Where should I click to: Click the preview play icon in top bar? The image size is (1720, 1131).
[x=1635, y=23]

◇ ◇ ◇

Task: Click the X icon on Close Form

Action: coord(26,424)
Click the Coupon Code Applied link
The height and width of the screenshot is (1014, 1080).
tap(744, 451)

◇ ◇ ◇

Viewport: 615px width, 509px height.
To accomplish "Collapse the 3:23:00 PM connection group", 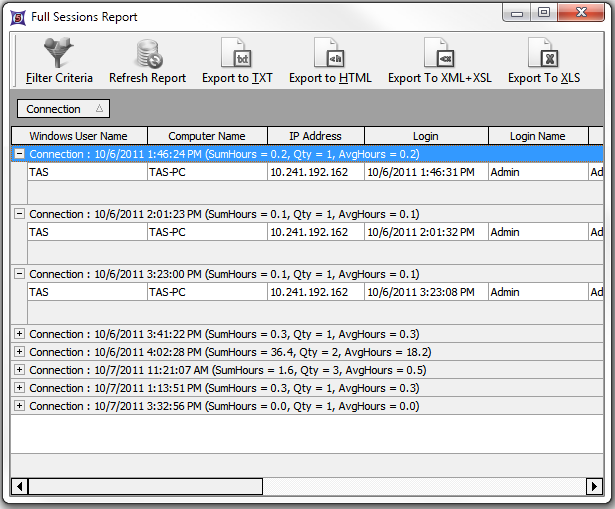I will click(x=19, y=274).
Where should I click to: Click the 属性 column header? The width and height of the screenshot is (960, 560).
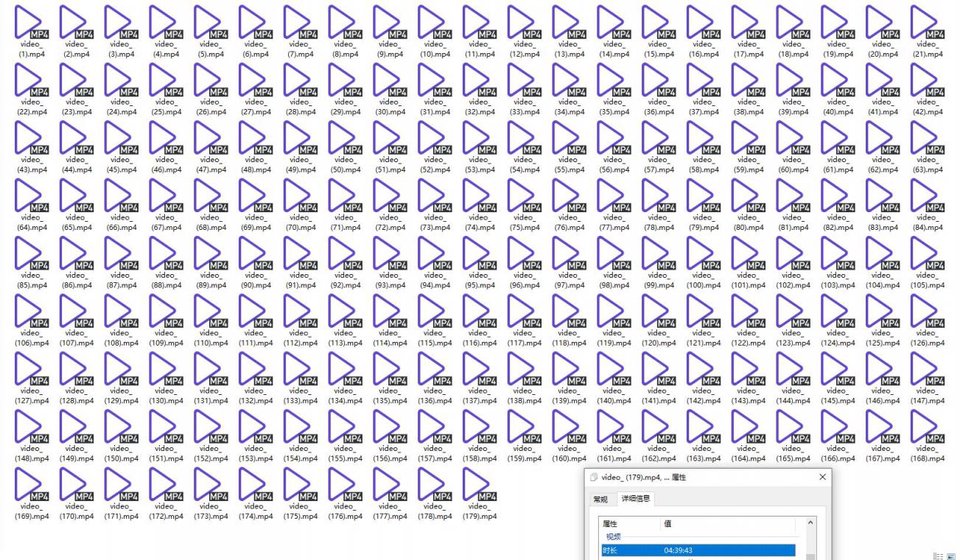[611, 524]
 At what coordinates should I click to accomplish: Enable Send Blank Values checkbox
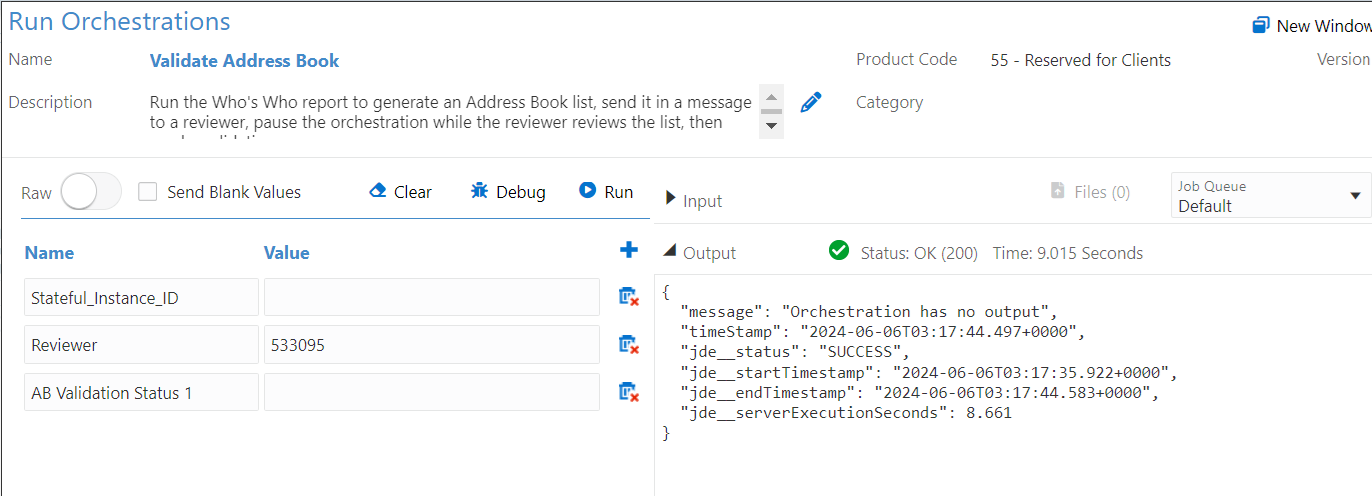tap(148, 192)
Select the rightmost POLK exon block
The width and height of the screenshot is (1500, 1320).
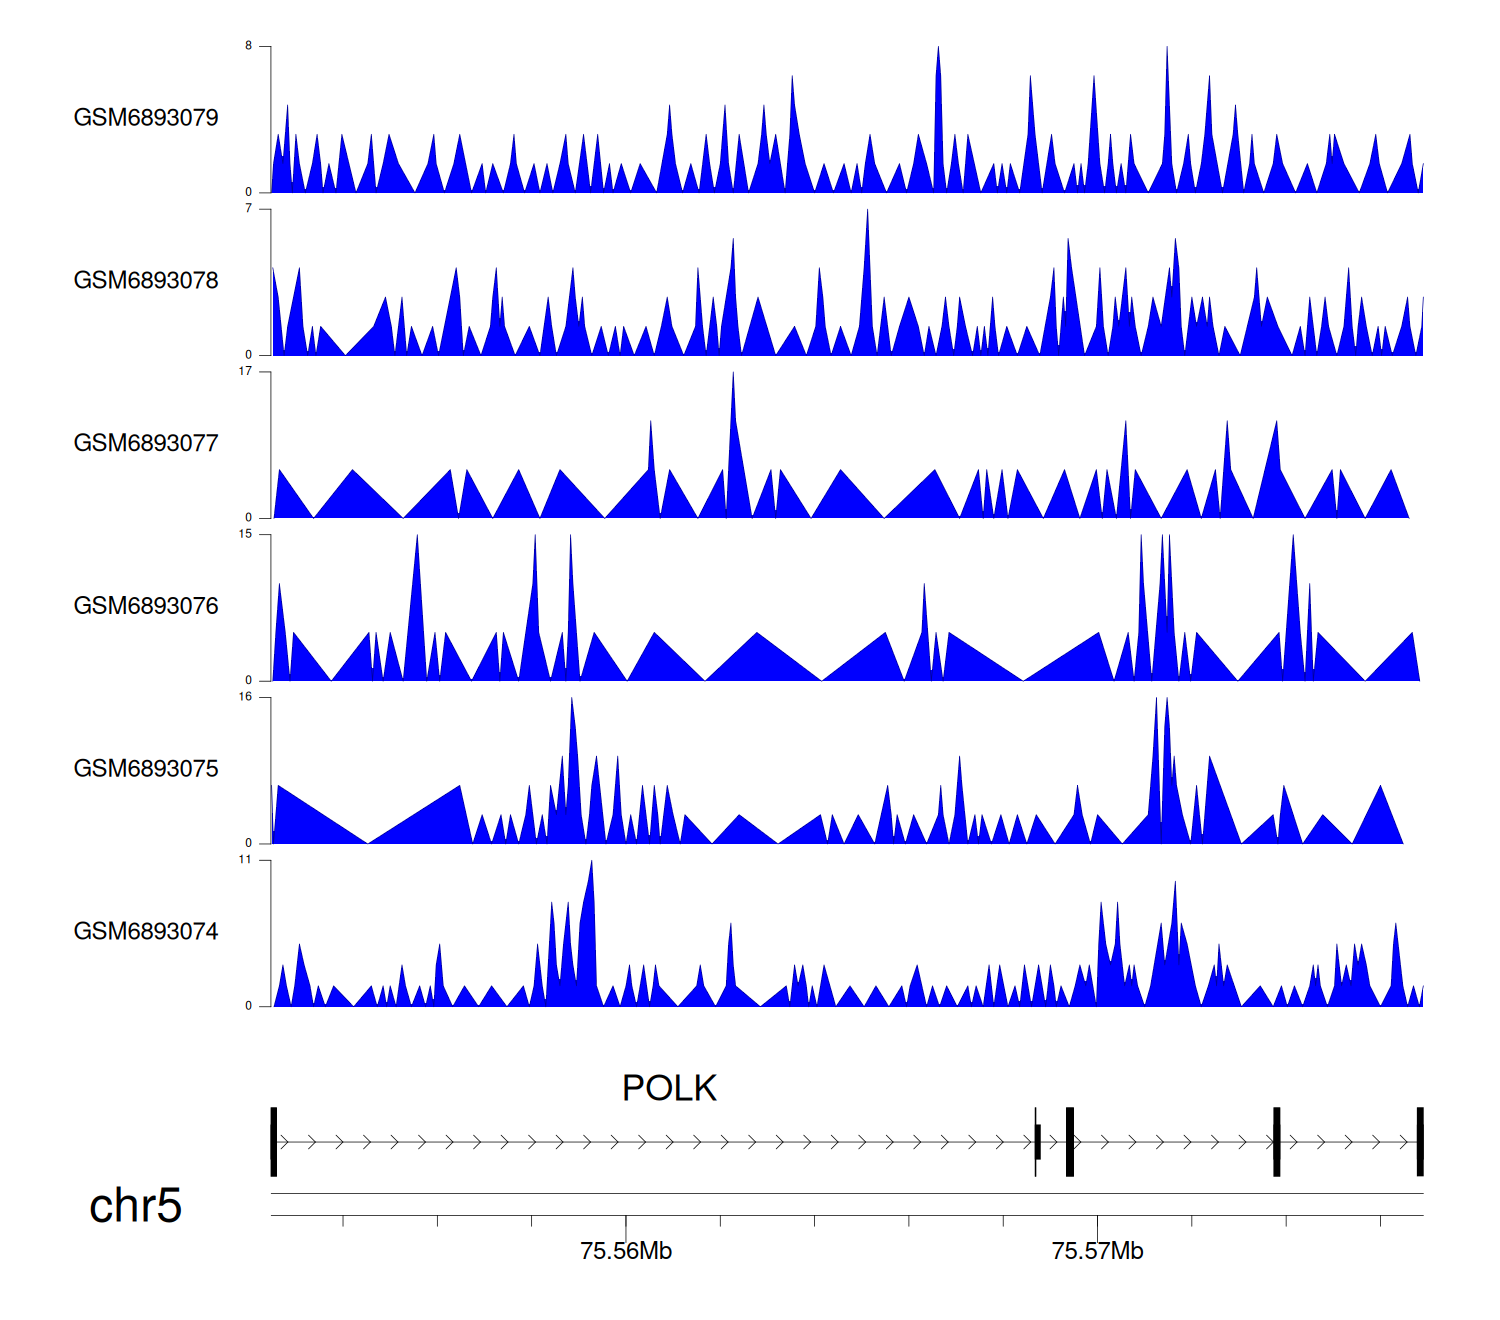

◇ ◇ ◇

• WHAT YOU WILL DO
With the line holding "Select the rightmost POLK exon block" as the first and the line holding "The width and height of the screenshot is (1500, 1320)." as the last, please transcribe exactly the lines of the material above in that range and nothing else.

• SOLUTION FOR THIS PROBLEM
Select the rightmost POLK exon block
The width and height of the screenshot is (1500, 1320).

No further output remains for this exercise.